Pour un ignorant de mon espèce, au demeurant tout à fait dénué de goût en matière de peinture, et particulièrement pour la création la plus récente, rien de plus fascinant que la capacité mystérieuse qu’il détenait à pouvoir reconnaître, sur n’importe quelle oeuvre des dix dernières années, ce qui méritait un coup d’oeil ou ce qui justifiait son dégoût. Nous passâmes un moment devant une salle remplis de tableaux contemporains. Il écarquilla les yeux en les apercevant de loin et sans même autoriser que nous pénétrions dans la pièce m’indiqua que lui-même, le plus tolérant de nous deux, ne saurait tolérer de telles horreurs. Nous vîmes donc les différentes expositions, et je le suivais comme quand on accompagne un connaisseur chez un vendeur d’antiquité, et qu’il arrive à reconnaître les babioles sans valeurs, les faux, et les objets les plus rares. Puis, comme à mon tour, je m’énervais devant un montage qui tenait à l’évidence de l’escroquerie, il riait comme s’il m’avait fait une farce.

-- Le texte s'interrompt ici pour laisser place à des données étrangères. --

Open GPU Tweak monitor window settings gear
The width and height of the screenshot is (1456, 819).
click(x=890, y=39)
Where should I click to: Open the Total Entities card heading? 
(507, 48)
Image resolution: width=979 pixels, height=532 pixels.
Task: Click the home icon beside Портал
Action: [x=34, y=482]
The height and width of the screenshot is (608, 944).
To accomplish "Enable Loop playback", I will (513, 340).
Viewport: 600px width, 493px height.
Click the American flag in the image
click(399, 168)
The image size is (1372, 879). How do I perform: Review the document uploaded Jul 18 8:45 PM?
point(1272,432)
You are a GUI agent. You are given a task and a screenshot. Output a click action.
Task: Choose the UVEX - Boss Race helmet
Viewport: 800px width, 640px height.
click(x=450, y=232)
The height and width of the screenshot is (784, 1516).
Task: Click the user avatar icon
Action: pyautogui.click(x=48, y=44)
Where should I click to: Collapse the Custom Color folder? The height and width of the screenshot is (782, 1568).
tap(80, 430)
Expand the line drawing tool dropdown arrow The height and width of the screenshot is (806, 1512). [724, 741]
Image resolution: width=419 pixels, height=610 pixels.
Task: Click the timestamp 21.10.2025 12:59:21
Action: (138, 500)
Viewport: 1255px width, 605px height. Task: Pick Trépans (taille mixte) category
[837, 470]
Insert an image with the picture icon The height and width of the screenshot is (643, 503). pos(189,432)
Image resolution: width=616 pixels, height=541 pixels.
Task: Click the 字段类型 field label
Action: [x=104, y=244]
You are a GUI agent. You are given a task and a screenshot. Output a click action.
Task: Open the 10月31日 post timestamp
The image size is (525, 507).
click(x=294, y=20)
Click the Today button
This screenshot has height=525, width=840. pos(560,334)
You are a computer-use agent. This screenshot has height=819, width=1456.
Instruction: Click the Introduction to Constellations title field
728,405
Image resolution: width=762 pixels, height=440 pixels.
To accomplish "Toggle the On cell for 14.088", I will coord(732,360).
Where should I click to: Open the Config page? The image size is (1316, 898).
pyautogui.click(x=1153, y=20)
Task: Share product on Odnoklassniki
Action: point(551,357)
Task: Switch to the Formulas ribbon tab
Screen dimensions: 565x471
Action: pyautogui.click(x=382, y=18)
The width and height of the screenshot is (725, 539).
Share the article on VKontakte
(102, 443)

Il eût peu de temps après un grand chagrin. Je me proposais comme diversion, il m’invita chez lui manger du jambon sec mais fraichement ramené d’Italie. Toute sa gaieté naturelle semblait s’être dissipée; ne parvenant à rien, je suggérais l’alcool comme remède éprouvé à toute forme de dépression. En chemin vers un café qu’il appréciait particulièrement, nous croisâmes un couple de sa connaissance. De toutes les circonstances déplaisantes de la vie sociale, peu rivalisent avec le fait de se retrouver dans une conversation où on est le seul étranger. Je fis de mon mieux pour suivre des échanges hautement cabalistiques à mes oreilles, pour ne pas avoir l’air surpris ni connaisseur devant les allusions à tel ou tel des apaches de leurs plaines familières. Enfin, le couple prit congé, tous deux les mains sur leurs hanches et mon ami, si délicieux avec eux quelques instants auparavant, me murmura alors: “Je ne peux pas supporter ces gens”. Mettre à nu ainsi son hypocrisie, cette marque de confiance de sa part me plut immensément et me terrifia par la responsabilité qu’elle entraînait. Aucun verre, aucune de mes tentatives de le réjouir, aucun plan pour rectifier le tir de son malheureux destin, ne me permit de lui rendre sa gentillesse et de régler le solde de sa peine.

Quelques jours plus tard, il mit fin à sa carrière, et se promit de revêtir l’habit de je ne sais quel ordre religieux. Des mois après, à un moment où je me trouvais malheureusement dépourvu de loisirs, il me fit parvenir une nouvelle invitation que je dus décliner. Je reste depuis sans nouvelle et sans oser en prendre ou en donner. Sans avoir rien fait contre lui, me vient sans cesse l’impression que je l’ai trahi - et que je n’aurais jamais pu que le trahir.